━━━ Data listing ━━━

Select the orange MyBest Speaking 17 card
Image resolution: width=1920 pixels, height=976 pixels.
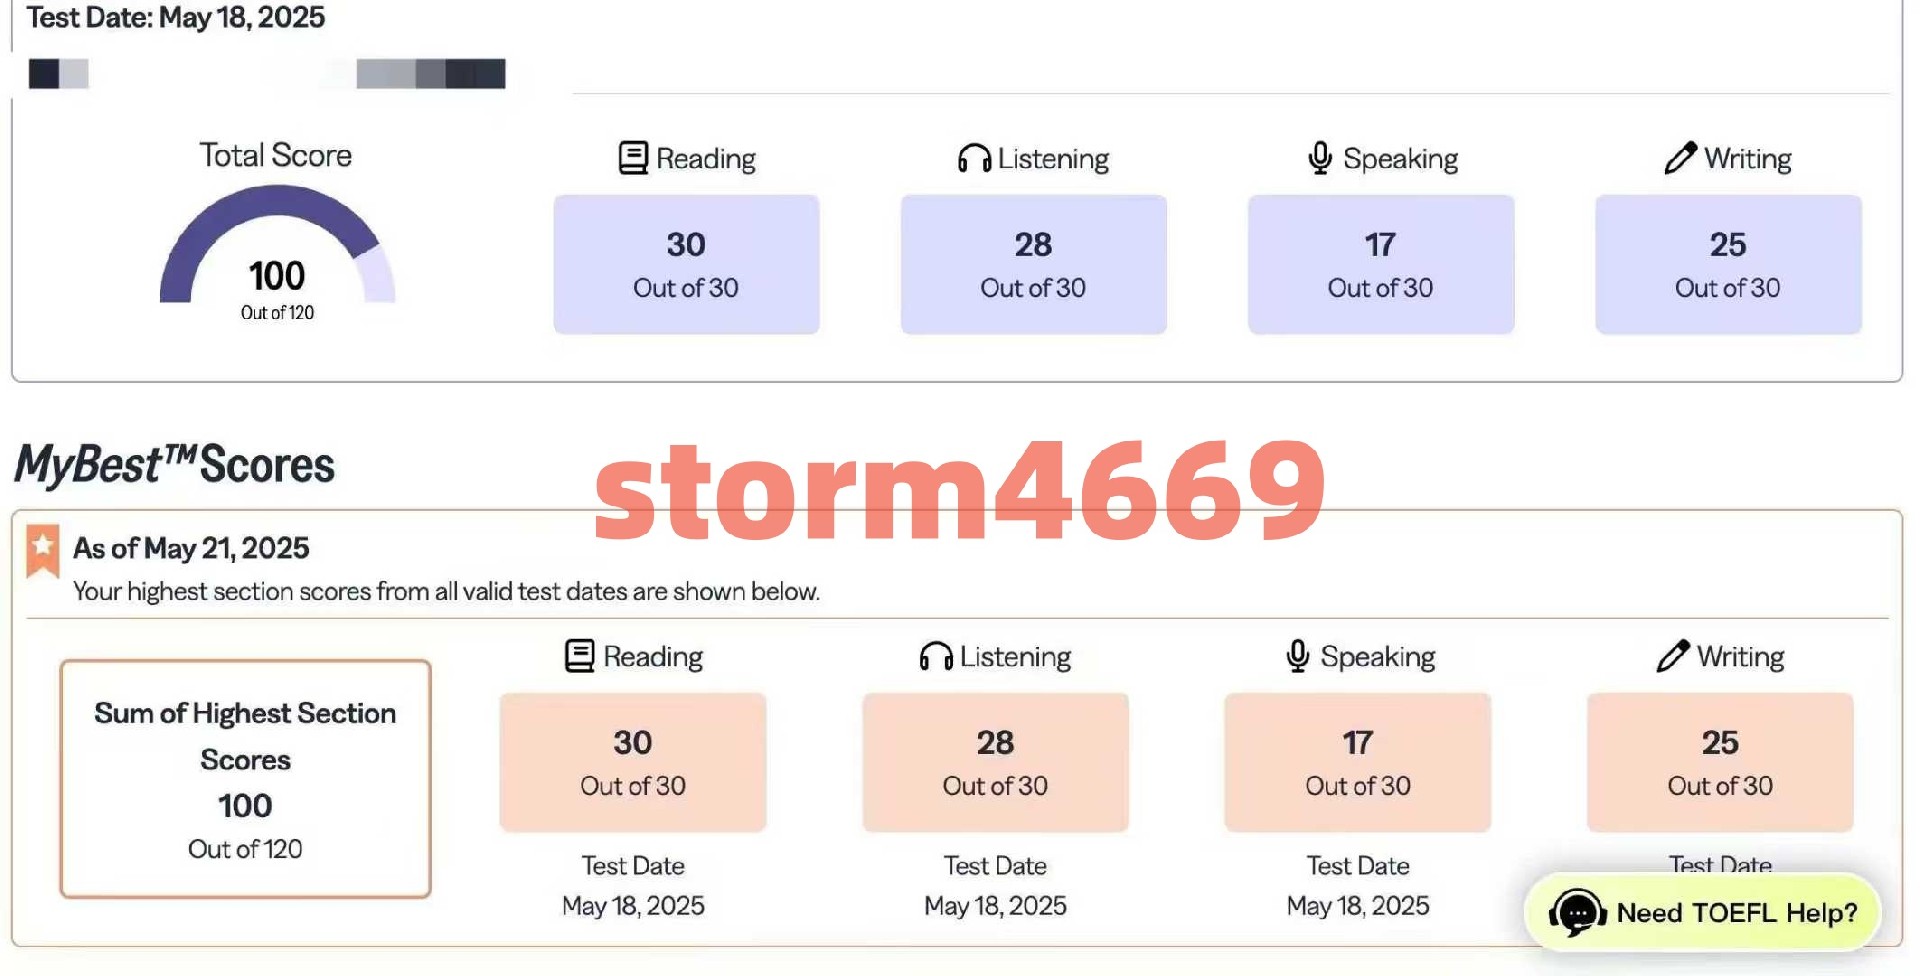click(x=1358, y=762)
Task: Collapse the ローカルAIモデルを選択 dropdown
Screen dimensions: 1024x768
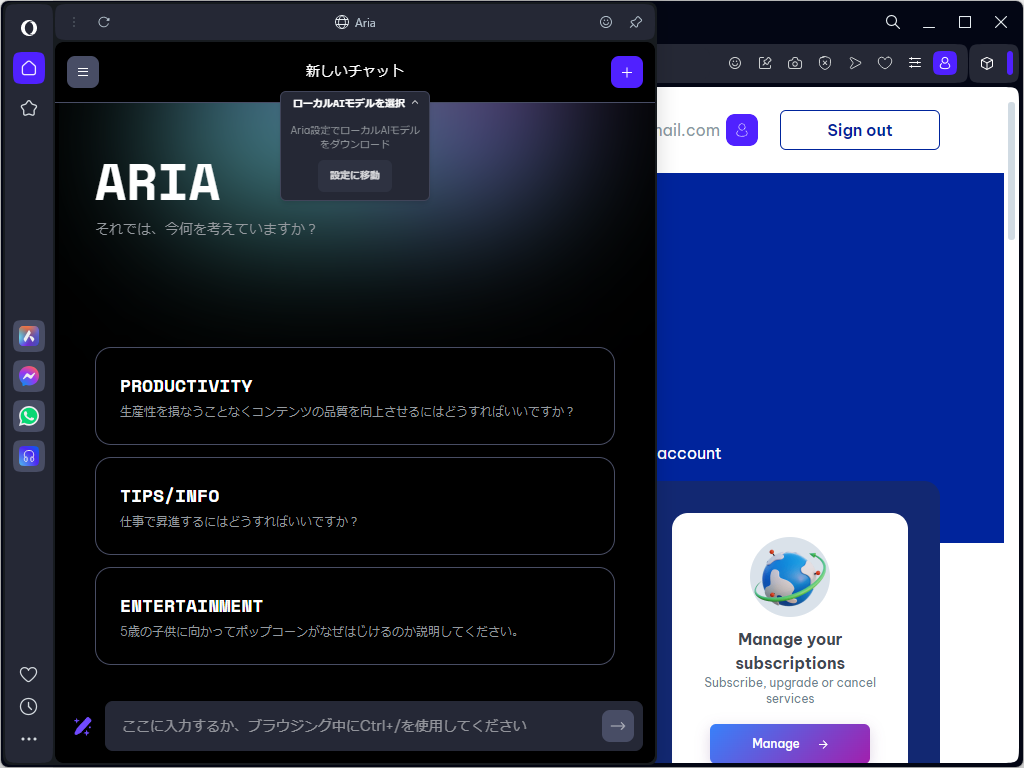Action: pyautogui.click(x=414, y=101)
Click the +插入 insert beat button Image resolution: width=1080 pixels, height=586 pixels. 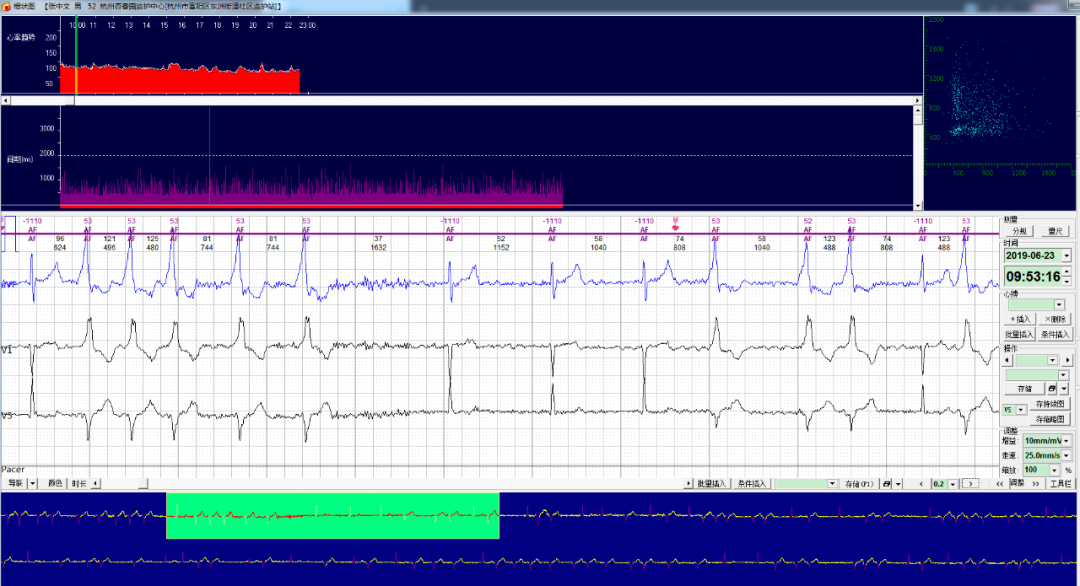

━━━

Reproduce all the entries above, swapping "Image resolution" for "Screenshot size" and keeping everything else unchanged. Leave the pictures out of your answer.

Finished task:
Select the orange MyBest Speaking 17 card
Screenshot size: width=1920 pixels, height=976 pixels.
click(x=1358, y=762)
Task: Collapse the ローカルAIモデルを選択 dropdown
Screen dimensions: 1024x768
Action: pyautogui.click(x=414, y=101)
Click the +插入 insert beat button Screenshot size: width=1080 pixels, height=586 pixels. 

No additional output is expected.